Cabré began to publish again in 1975, mainly in collaboration with her son Juan Morán Cabré, and continued doing so until the end of her life. She died on 18 March 2005 in Madrid. Upon her death, she had her father's and her own archives donated to the Autonomous University of Madrid.

== Legacy ==
According to archaeologist María Luisa Oliveros Rives, in the first three decades of the 20th century, women were incompletely incorporated into the profession of archaeology. Women scarcely took part in excavations, where they were often viewed as "a disruptive and undesirable element". Margarita Díaz-Andreu, an archaeologist at the University of Barcelona, has defined Cabré as an exception to this predominant view, since Cabré was exposed to the field of archaeology through her father and collaborated with him on much of his fieldwork.

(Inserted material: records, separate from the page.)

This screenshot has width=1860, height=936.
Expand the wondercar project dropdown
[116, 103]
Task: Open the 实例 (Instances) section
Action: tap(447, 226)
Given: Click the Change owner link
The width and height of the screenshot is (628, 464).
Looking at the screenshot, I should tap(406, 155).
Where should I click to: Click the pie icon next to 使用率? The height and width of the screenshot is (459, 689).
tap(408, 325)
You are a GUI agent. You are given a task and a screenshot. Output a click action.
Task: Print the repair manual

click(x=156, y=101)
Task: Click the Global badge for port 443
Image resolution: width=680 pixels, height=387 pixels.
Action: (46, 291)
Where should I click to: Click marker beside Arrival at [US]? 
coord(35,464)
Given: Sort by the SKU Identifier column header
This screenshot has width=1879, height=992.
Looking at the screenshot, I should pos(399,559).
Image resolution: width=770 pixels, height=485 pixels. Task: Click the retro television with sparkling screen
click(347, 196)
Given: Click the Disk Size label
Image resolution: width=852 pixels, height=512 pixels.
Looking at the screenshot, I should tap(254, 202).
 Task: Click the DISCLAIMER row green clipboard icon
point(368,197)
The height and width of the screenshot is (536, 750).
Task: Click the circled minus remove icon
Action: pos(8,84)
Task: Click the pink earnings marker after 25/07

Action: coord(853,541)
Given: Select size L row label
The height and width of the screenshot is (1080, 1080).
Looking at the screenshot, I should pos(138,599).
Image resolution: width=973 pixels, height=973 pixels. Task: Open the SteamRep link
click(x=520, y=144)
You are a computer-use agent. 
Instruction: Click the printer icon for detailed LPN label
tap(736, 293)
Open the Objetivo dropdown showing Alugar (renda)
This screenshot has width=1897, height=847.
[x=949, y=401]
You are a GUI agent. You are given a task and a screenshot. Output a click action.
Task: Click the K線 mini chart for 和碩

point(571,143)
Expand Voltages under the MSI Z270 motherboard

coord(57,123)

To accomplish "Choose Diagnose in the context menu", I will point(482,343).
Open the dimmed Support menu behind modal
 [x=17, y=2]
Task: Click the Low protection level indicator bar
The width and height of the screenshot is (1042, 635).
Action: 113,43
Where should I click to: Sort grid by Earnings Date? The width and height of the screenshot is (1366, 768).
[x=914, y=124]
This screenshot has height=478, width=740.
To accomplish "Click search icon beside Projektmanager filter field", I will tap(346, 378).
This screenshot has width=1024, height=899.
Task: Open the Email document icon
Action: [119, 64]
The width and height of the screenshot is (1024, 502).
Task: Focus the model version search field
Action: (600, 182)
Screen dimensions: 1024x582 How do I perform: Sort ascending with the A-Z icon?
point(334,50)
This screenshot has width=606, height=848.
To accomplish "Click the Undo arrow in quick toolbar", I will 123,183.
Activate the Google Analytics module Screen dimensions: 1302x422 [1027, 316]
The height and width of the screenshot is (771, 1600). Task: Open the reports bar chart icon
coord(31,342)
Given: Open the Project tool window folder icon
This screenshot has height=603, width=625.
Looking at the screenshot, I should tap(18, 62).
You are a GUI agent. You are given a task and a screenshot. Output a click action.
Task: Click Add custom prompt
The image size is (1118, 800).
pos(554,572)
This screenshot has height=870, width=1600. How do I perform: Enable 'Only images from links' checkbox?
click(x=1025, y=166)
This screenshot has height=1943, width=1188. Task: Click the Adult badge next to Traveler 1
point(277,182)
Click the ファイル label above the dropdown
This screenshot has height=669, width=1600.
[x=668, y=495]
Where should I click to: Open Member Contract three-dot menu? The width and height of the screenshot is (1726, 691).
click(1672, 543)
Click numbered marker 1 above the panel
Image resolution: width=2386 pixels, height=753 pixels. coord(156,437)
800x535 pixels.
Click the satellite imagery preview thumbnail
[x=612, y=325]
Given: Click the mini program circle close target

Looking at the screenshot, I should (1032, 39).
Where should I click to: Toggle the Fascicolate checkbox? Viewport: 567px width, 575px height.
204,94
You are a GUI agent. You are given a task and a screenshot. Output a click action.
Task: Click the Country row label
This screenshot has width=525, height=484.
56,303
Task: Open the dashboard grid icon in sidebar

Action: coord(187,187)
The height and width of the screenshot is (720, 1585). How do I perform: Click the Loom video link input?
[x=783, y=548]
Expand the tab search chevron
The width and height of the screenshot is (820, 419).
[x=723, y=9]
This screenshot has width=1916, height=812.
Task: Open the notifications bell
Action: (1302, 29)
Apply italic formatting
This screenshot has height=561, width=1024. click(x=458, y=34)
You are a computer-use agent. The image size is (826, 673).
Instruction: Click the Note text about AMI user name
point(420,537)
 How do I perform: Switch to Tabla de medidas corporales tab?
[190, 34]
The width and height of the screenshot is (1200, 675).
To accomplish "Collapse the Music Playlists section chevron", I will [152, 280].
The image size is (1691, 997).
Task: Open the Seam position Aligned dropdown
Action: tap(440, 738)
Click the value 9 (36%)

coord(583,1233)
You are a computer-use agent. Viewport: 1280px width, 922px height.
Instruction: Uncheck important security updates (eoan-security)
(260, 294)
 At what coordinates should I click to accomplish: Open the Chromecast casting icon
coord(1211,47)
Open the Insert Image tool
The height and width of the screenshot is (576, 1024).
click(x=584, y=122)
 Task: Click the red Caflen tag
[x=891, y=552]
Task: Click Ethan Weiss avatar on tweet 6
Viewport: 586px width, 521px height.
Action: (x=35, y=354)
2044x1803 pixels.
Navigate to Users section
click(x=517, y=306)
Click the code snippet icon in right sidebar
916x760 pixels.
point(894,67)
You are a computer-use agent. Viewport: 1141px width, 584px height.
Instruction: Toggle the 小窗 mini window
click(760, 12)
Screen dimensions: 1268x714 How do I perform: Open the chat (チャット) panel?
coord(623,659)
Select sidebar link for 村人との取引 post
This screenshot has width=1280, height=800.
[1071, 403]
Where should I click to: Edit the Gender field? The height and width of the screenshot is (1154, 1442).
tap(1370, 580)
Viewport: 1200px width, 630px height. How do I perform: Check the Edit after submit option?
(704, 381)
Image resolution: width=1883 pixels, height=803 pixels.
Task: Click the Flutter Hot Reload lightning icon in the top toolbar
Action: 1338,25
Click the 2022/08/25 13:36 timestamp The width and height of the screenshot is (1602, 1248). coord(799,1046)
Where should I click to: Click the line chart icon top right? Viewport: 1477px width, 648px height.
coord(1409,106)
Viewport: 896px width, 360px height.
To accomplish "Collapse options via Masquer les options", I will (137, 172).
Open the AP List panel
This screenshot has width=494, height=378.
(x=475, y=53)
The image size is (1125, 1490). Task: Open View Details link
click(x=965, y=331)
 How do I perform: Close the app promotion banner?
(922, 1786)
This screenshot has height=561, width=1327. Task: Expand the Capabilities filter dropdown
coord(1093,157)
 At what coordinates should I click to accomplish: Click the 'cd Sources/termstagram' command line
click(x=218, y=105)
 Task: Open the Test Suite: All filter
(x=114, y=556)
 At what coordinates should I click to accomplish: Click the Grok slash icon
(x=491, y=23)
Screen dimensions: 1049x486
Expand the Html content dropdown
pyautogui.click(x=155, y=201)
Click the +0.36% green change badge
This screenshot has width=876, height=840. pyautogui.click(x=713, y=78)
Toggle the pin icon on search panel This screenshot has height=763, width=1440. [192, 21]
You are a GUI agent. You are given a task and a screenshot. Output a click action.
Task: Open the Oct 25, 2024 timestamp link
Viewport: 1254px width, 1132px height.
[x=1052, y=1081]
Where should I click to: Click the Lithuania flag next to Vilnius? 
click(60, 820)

In 2018, the political group Unidos Podemos registered a proposal to the Government of Spain and the Directorate-General for Fine Arts to rename a garden at Madrid's National Archaeological Museum after Cabré. The garden would be renamed the "Jardín de Encarnación Cabré" in recognition of her role in the "group of young women who opened the university to many others and demonstrated that women can successfully enter traditionally masculine disciplines" ("ese grupo de mujeres jóvenes que abrieron la universidad a muchas otras y que demostraron que las mujeres pueden adentrarse con éxito en disciplinas tradicionalmente masculinizadas"). On 27 February 2019, the Committee of Culture in the Congress of Deputies unanimously approved the proposal. elDiario.es reported in 2024 that the garden had still not been named after Cabré, but had only mentioned her on a plaque with a list of women and a QR code directing readers to the biographies of more than 100 pioneering women in archaeology. Her family was critical of the museum, as they felt it honored the achievements of a collective of unnamed women rather than those of specific individuals.